A faithful copy of all the data is the goal; omit the pictures.

(Available data begins)

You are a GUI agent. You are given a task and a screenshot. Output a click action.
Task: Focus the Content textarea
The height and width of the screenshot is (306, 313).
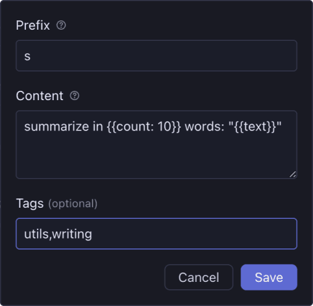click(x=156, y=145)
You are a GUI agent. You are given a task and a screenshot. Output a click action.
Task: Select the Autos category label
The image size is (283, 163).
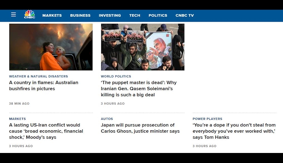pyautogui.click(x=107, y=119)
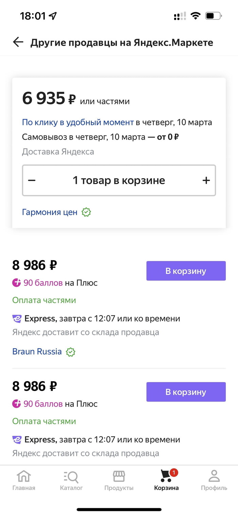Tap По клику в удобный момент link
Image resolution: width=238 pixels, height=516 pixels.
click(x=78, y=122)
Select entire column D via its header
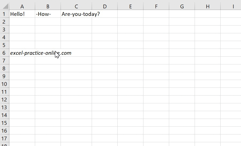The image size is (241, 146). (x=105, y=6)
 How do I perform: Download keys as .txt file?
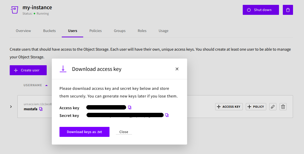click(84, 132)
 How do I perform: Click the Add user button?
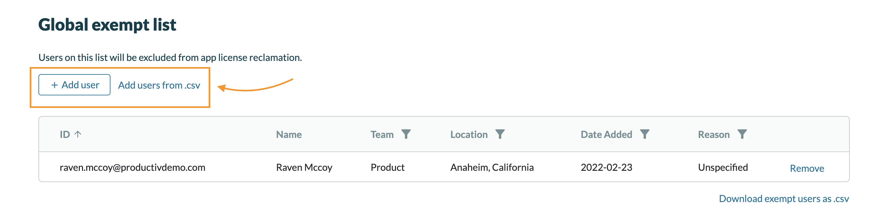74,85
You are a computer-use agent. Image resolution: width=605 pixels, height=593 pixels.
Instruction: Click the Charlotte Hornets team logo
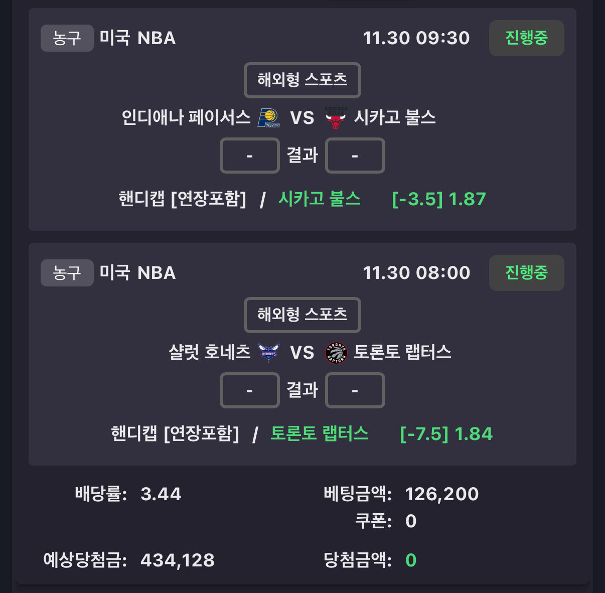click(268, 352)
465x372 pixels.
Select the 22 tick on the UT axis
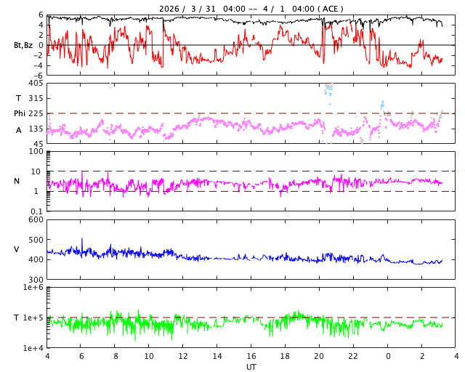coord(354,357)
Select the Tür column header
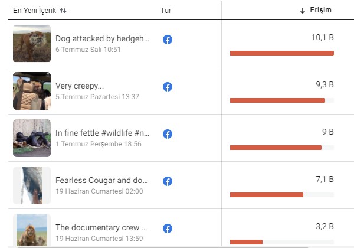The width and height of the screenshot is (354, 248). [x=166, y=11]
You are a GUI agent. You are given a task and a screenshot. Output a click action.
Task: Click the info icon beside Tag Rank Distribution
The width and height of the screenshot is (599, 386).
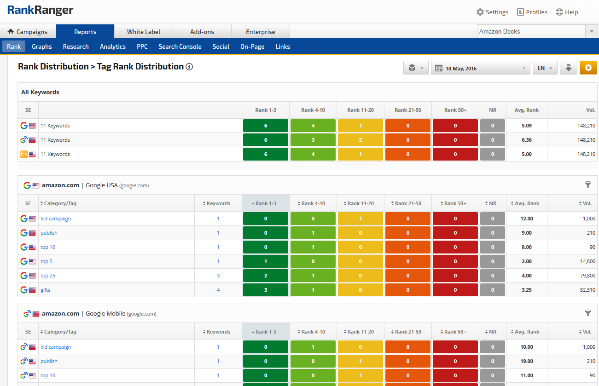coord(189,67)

(Available data ends)

* [Solution]
You are a GUI agent. You are given a task and a screenshot. Output a click action.
Task: Focus the Content textarea
The height and width of the screenshot is (306, 313).
click(x=156, y=145)
You are a GUI agent. You are given a task and a screenshot. Output a click action.
Task: Select the Autos category label
The image size is (283, 163).
pyautogui.click(x=107, y=119)
Tap По клику в удобный момент link
Image resolution: width=238 pixels, height=516 pixels.
click(x=78, y=122)
Select entire column D via its header
The image size is (241, 146). (x=105, y=6)
 How do I perform: Download keys as .txt file?
click(84, 132)
 How do I perform: Click the Add user button?
74,85
You are a computer-use agent. Image resolution: width=605 pixels, height=593 pixels.
Instruction: Click the Charlotte Hornets team logo
click(268, 352)
465x372 pixels.
Select the 22 tick on the UT axis
coord(354,357)
Select the Tür column header
The width and height of the screenshot is (354, 248). [x=166, y=11]
You are a GUI agent. You are given a task and a screenshot. Output a click action.
Task: Click the info icon beside Tag Rank Distribution
The width and height of the screenshot is (599, 386).
coord(189,67)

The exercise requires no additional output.